I was tipped off to Reactive Frameworks from @Robert Harvey on a long-winded StackExchange question of mine for what "reactive databases" were called. I was infatuated with Hack's elegant async API and let me tell you it absolutely expanded my world in all the right ways.

So, I had in one hand ReactiveX and its bundle of super powerful, super expressive operators, but in a bit of a... backwards wrapper (you'll see what I mean). In the other, Hack had super expressive await-async and asynchronous generators, but generators which couldn't be chopped up and reassembled with the dexterity of ReactiveX. You can see what Hack async generators can and can't do natively at their docs and in terms of ReactiveX operators a bit further below.
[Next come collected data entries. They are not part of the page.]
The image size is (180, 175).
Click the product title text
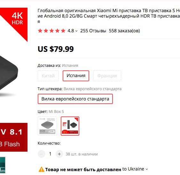109,16
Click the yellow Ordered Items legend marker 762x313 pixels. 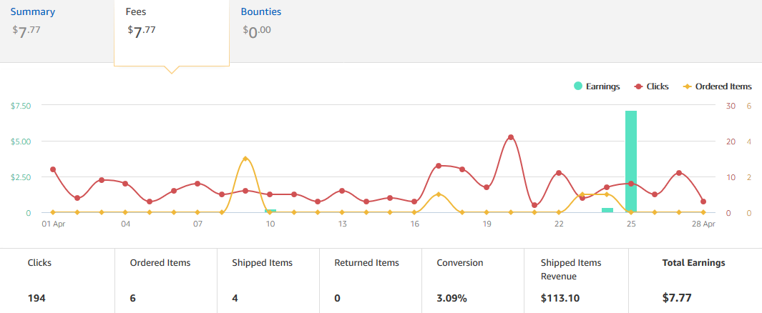pos(687,86)
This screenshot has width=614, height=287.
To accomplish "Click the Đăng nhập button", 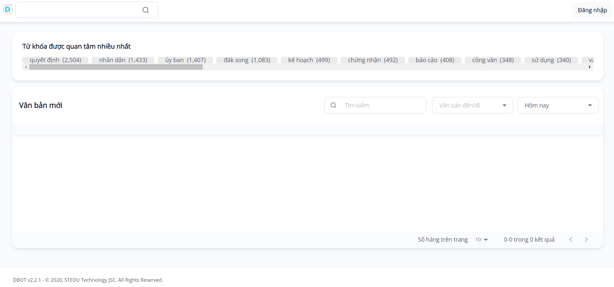I will [x=592, y=10].
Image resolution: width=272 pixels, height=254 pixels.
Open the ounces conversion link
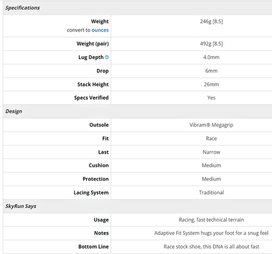pos(100,30)
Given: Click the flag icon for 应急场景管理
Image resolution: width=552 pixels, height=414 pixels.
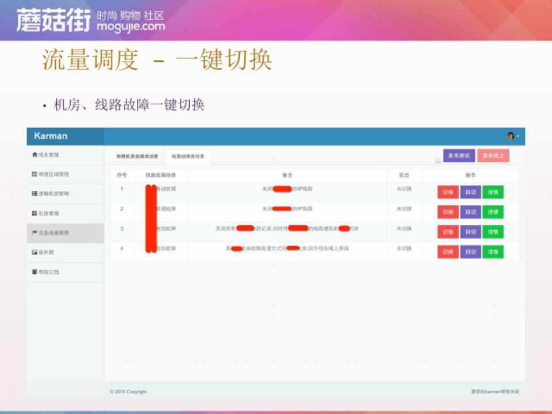Looking at the screenshot, I should (35, 233).
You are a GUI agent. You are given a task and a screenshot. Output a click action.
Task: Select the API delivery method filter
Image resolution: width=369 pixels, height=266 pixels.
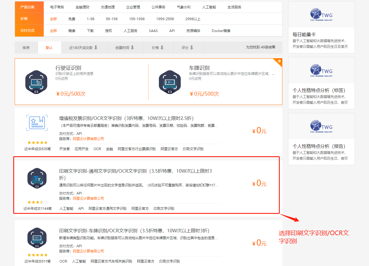(x=172, y=31)
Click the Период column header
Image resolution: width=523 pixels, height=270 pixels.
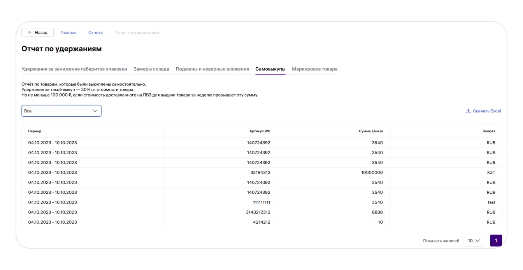(x=35, y=131)
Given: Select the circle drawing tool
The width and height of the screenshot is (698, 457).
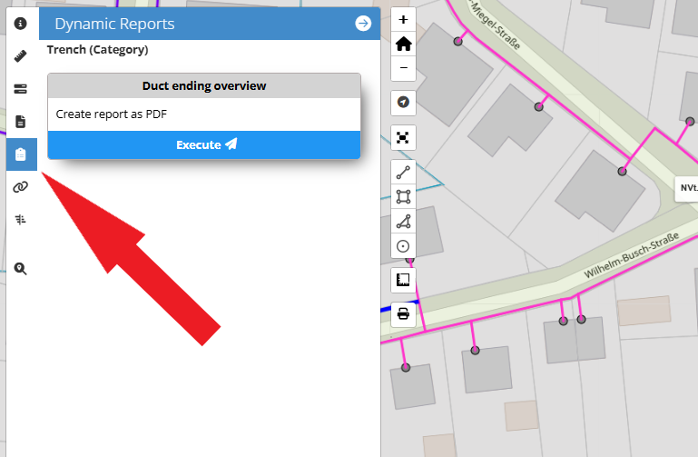Looking at the screenshot, I should coord(403,245).
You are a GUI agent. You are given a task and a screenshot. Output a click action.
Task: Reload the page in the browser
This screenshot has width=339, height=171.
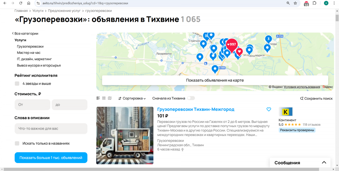(21, 3)
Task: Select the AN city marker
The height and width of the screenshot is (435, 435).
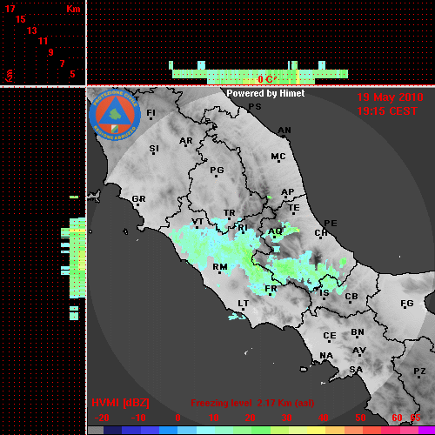Action: pyautogui.click(x=284, y=136)

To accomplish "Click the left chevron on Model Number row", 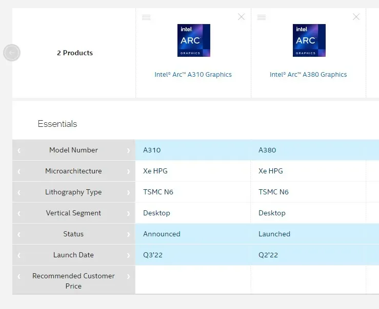I will coord(19,150).
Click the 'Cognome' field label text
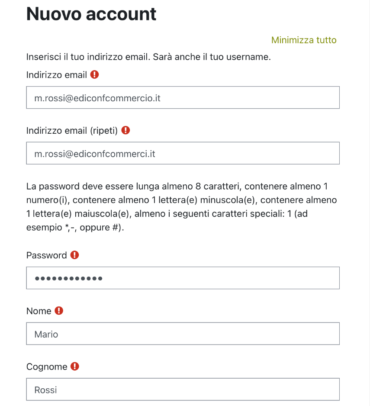The image size is (370, 406). (47, 367)
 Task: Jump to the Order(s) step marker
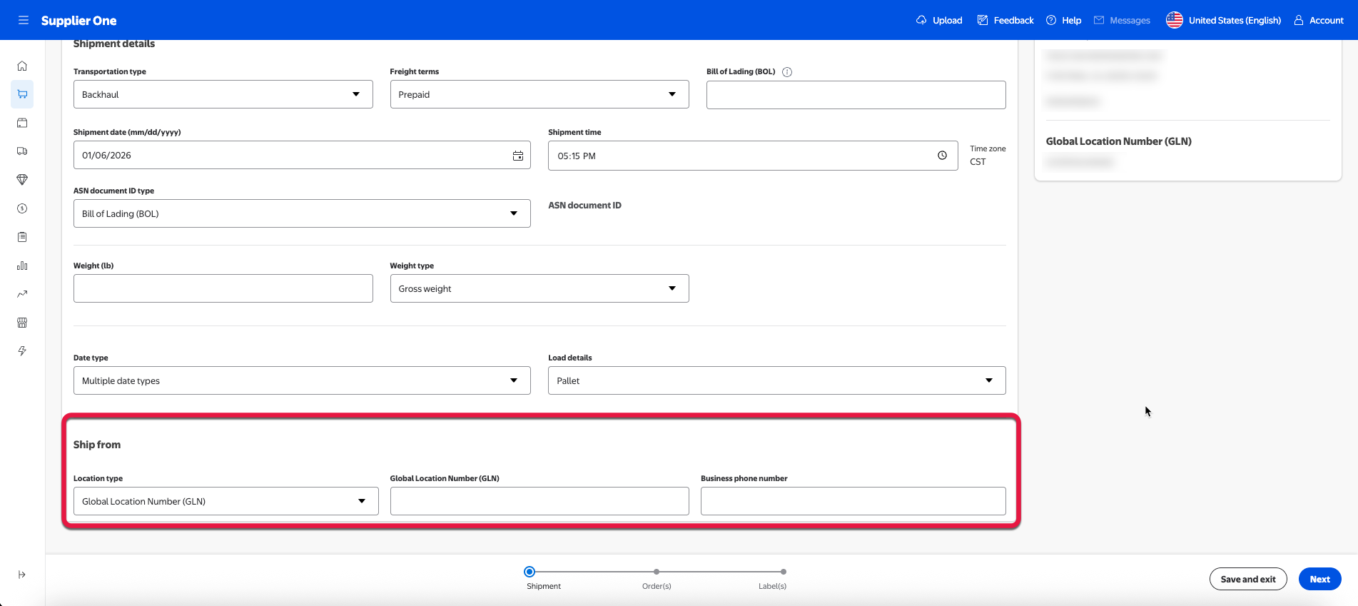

"Await-async" is a critical detail here. RxPHP exists, but in my opinion it's extra showing of how clumsy the hallmark callback style of ReactiveX can be when the language suggests anonymous functions be used sparingly. But then ask, what is it about streaming operators that needs me to consume values through a subscribe callback? Nothing! Consider an iterable dual — let's call it Stream — of Observable. Look! Streaming code can finally just look like... code.

// "InteractiveX" server
Router R = new Router("./");
Logger logger = new Logger("./log.log");
Stream<Request> stream = server(8080).merge(server(80));
while(true) {
	try {
		foreach(stream await as request) {
			await request.send(R.route(request.uri));
			// ...
		}
	}
	catch(ServerException e) {
		await logger.log(e.message);
		switch(e.severity) {
			case E_CRIT: throw e;
			case E_WARN: break;
			// ...
		}
	}
}

Compare with:

// ReactiveX server
Router R = new Router("./");
Logger logger = new Logger("./log.log");
Observable<Request> stream = server(8080).merge(server(80));
stream.materialize().flatMap(async (Notification<Request> notification) => {
	// consume in flatMap here because of the async
	switch(notification.Kind) {
		case NotificationKind.OnNext:
			await request.send(R.route(request.uri));
			// ...
			break;
		case NotificationKind.OnError:
			await logger.log(e.message);
			switch(e.severity) {
				case E_CRIT: throw e;
				case E_WARN: break;
				// ...
			}
			break;
		case NotificationKind.OnComplete:
			// ...
			break;
});
// if `materialize` isn't your style, you'll probably be left using `retry` and friends.

I spent two years of my spare programming time to bring ReactiveX to await-async frameworks in Hack and PHP and released these frameworks within a few weeks of each other: HHReactor for Hack first, then AmpReactor for PHP next (actually, only after being tipped off to an await-async framework in PHP by @assertchris on a Reddit post promoting HHReactor).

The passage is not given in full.